A Roth IRA is a Roth Individual Retirement Account and it is a specific type of IRA. There are some different types and it is worth understanding a bit more about them.
What is a Roth IRA
The account is offered in the USA and provides tax advantages for those that decide that they would like to use if for their retirement savings. There are some different types available depending on what you want to use it for. A Roth IRA is invested in using after tax assets meaning that any investments that are made have no tax impact and withdrawal from them are normally tax free. This differs from a standard IRA because they are taxed on withdrawal, but there is no tax payable on the money that is paid in. Money that has been directly contributed to a Roth IRA can be withdrawn tax free at any time.
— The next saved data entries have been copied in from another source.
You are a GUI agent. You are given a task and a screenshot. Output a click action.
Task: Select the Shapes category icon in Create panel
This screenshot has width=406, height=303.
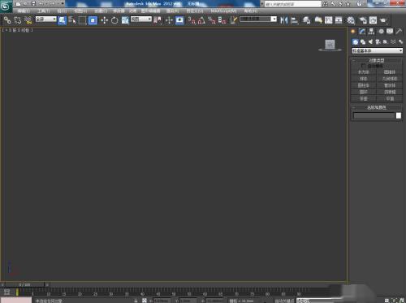[363, 42]
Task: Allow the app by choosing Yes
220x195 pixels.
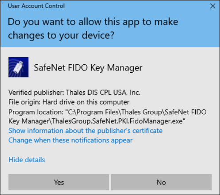Action: click(x=59, y=182)

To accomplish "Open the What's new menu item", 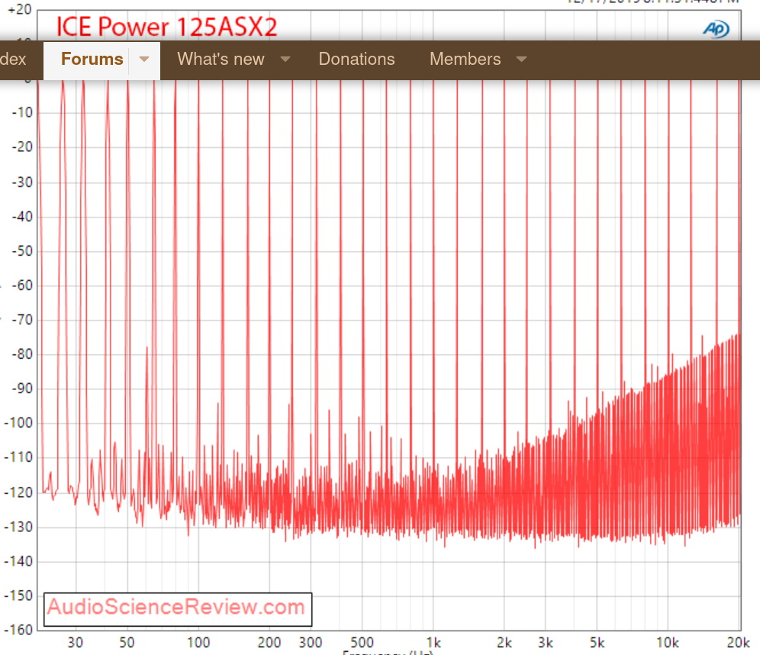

Earnings and rollover converted earnings cannot, but after five years it is possible that if the qualifying age is met it is possible that they can also be withdrawn tax and penalty free. Up to $10,000 maximum in earnings can be withdrawn tax free if used to buy a principle residence for the owner of the IRA. It can be contributed to at the same time as another retirement plan. Id The owner dies, their spouse can take over the account and merge it with theirs if they have one and assets can also be passed onto other heirs. There could be a tax advantage over traditional IRAs if it is felt that the tax saved by not paying it on withdrawals is less than would be paid on the money when investing. However contributions are not tax deductible. The asset cannot be used as collateral and there are income limitations on contributions. The tax on money being paid in is paid at the investors current tax rate which is likely to be higher than if they paid the tax on withdrawals in retirement when there is a large chance they will be on a lower tax rate. If the investor does not live long into retirement they may not enjoy any tax savings they have made anyway.
How Does an IRA Make Money?
Like with all investments the money that is regularly invested will grow over time. The company that you invest it with will invest it themselves and pass on some of the growth that they get to you. Over the years that you hold the IRA you should find that the investment therefore grows beyond what you are paying in as the growth will be added regularly as well. This means that by the time you are ready to draw out the money you will be able to draw out regular monthly sums and get an income from the money. Obviously there is an element of risk with investments like this as you may not live long enough to take full advantage of your investment. However, some funds can be passedon to your spouse and others to your heirs, so it is important to be aware of whether the fund offers these benefits or not.